To do =
Give all of the records again. Match them exactly.

Source data =
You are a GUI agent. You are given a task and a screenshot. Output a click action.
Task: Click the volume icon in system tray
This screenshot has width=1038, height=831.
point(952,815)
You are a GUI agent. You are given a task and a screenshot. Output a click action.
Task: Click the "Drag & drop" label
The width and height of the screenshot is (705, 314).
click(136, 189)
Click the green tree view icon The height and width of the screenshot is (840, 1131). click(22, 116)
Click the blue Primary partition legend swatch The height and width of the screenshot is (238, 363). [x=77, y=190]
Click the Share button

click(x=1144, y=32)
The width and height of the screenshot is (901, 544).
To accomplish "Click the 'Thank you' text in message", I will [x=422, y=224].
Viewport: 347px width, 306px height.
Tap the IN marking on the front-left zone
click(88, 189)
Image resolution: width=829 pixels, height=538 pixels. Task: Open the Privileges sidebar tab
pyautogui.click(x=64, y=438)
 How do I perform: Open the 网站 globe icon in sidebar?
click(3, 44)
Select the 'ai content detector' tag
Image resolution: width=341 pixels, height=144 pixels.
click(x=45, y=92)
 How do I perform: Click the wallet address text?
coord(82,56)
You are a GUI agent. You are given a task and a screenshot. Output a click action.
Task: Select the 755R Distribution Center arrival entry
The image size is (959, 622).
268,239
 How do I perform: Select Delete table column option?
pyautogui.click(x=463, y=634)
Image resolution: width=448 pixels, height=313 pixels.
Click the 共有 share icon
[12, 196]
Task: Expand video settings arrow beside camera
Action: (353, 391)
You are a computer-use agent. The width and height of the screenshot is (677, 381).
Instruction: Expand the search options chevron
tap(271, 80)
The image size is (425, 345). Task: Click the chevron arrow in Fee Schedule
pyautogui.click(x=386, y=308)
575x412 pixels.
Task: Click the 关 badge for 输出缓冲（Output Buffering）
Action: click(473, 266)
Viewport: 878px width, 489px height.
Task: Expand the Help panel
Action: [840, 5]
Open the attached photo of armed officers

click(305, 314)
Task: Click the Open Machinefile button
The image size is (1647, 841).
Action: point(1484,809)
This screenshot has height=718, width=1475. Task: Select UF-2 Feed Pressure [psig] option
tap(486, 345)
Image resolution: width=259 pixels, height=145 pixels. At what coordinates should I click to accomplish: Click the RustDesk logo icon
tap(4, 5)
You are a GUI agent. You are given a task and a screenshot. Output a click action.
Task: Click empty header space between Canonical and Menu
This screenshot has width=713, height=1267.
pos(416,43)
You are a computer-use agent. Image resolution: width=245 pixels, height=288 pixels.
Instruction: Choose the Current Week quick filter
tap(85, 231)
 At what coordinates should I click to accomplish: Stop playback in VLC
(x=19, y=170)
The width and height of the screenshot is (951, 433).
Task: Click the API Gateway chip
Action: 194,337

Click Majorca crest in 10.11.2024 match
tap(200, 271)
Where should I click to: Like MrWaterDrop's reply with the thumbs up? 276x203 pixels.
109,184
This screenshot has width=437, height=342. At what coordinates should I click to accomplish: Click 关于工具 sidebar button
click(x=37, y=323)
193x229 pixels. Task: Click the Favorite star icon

Task result =
You are a GUI agent. You are given a task and a screenshot. Output a click action.
Task: Click the volume icon in system tray
This screenshot has width=1038, height=831.
point(952,815)
You are a GUI agent. You are given a task and a screenshot. Output a click action.
Task: Click the "Drag & drop" label
The width and height of the screenshot is (705, 314).
click(136, 189)
Click the green tree view icon The height and width of the screenshot is (840, 1131). click(22, 116)
Click the blue Primary partition legend swatch The height and width of the screenshot is (238, 363). [x=77, y=190]
Click the Share button

click(x=1144, y=32)
The width and height of the screenshot is (901, 544).
To accomplish "Click the 'Thank you' text in message", I will [x=422, y=224].
Viewport: 347px width, 306px height.
Tap the IN marking on the front-left zone
click(88, 189)
Image resolution: width=829 pixels, height=538 pixels. Task: Open the Privileges sidebar tab
pyautogui.click(x=64, y=438)
 How do I perform: Open the 网站 globe icon in sidebar?
click(3, 44)
Select the 'ai content detector' tag
Image resolution: width=341 pixels, height=144 pixels.
click(x=45, y=92)
 How do I perform: Click the wallet address text?
coord(82,56)
You are a GUI agent. You are given a task and a screenshot. Output a click action.
Task: Select the 755R Distribution Center arrival entry
The image size is (959, 622).
268,239
 How do I perform: Select Delete table column option?
pyautogui.click(x=463, y=634)
Image resolution: width=448 pixels, height=313 pixels.
Click the 共有 share icon
[12, 196]
Task: Expand video settings arrow beside camera
Action: (353, 391)
You are a computer-use agent. The width and height of the screenshot is (677, 381).
Instruction: Expand the search options chevron
tap(271, 80)
The image size is (425, 345). Task: Click the chevron arrow in Fee Schedule
pyautogui.click(x=386, y=308)
575x412 pixels.
Task: Click the 关 badge for 输出缓冲（Output Buffering）
Action: click(473, 266)
Viewport: 878px width, 489px height.
Task: Expand the Help panel
Action: [840, 5]
Open the attached photo of armed officers

click(305, 314)
Task: Click the Open Machinefile button
The image size is (1647, 841).
Action: point(1484,809)
This screenshot has height=718, width=1475. Task: Select UF-2 Feed Pressure [psig] option
tap(486, 345)
Image resolution: width=259 pixels, height=145 pixels. At what coordinates should I click to accomplish: Click the RustDesk logo icon
tap(4, 5)
You are a GUI agent. You are given a task and a screenshot. Output a click action.
Task: Click empty header space between Canonical and Menu
This screenshot has width=713, height=1267.
pos(416,43)
You are a computer-use agent. Image resolution: width=245 pixels, height=288 pixels.
Instruction: Choose the Current Week quick filter
tap(85, 231)
 At what coordinates should I click to accomplish: Stop playback in VLC
(x=19, y=170)
The width and height of the screenshot is (951, 433).
Task: Click the API Gateway chip
Action: 194,337

Click Majorca crest in 10.11.2024 match
tap(200, 271)
Where should I click to: Like MrWaterDrop's reply with the thumbs up? 276x203 pixels.
109,184
This screenshot has width=437, height=342. At what coordinates should I click to accomplish: Click 关于工具 sidebar button
click(x=37, y=323)
193x229 pixels. Task: Click the Favorite star icon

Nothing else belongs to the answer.